Your assignment
When you reach the line in the data below that contains "You are a GUI", please start repeating lines exactly, and stop after the line that contains "Switch building list to grid view", repeating nothing else.

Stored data
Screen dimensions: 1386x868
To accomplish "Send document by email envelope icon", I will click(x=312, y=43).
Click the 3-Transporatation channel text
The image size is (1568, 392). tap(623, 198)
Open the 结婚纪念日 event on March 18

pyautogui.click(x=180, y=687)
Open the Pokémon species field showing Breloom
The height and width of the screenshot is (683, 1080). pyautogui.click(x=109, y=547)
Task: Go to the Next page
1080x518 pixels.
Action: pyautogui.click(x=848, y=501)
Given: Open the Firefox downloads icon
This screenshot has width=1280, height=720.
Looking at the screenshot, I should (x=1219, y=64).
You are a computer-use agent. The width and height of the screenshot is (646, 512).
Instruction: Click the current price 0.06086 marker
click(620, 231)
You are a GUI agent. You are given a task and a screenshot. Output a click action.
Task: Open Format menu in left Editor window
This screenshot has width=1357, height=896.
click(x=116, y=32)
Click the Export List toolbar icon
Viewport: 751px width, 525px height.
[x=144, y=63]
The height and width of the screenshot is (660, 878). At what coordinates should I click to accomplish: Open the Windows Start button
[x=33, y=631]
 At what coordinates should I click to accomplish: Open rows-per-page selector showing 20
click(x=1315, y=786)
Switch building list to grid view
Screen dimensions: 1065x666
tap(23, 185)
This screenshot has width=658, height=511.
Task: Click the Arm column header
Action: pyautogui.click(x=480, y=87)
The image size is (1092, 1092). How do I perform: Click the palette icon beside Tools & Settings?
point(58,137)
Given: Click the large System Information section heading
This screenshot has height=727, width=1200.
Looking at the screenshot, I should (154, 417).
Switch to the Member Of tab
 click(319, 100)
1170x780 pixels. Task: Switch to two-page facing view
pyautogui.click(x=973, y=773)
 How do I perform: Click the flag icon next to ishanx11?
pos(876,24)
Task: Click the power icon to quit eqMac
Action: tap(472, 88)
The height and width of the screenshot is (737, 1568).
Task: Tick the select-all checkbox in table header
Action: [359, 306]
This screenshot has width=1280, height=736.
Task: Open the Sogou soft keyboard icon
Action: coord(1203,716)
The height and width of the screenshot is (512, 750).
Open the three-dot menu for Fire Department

Answer to this problem
You are a GUI agent. You are given a task and a screenshot. Output a click action.
Task: Open Format menu in left Editor window
This screenshot has width=1357, height=896.
click(x=116, y=32)
Click the Export List toolbar icon
Viewport: 751px width, 525px height.
[x=144, y=63]
The height and width of the screenshot is (660, 878). At what coordinates should I click to accomplish: Open the Windows Start button
[x=33, y=631]
 At what coordinates should I click to accomplish: Open rows-per-page selector showing 20
click(x=1315, y=786)
Switch building list to grid view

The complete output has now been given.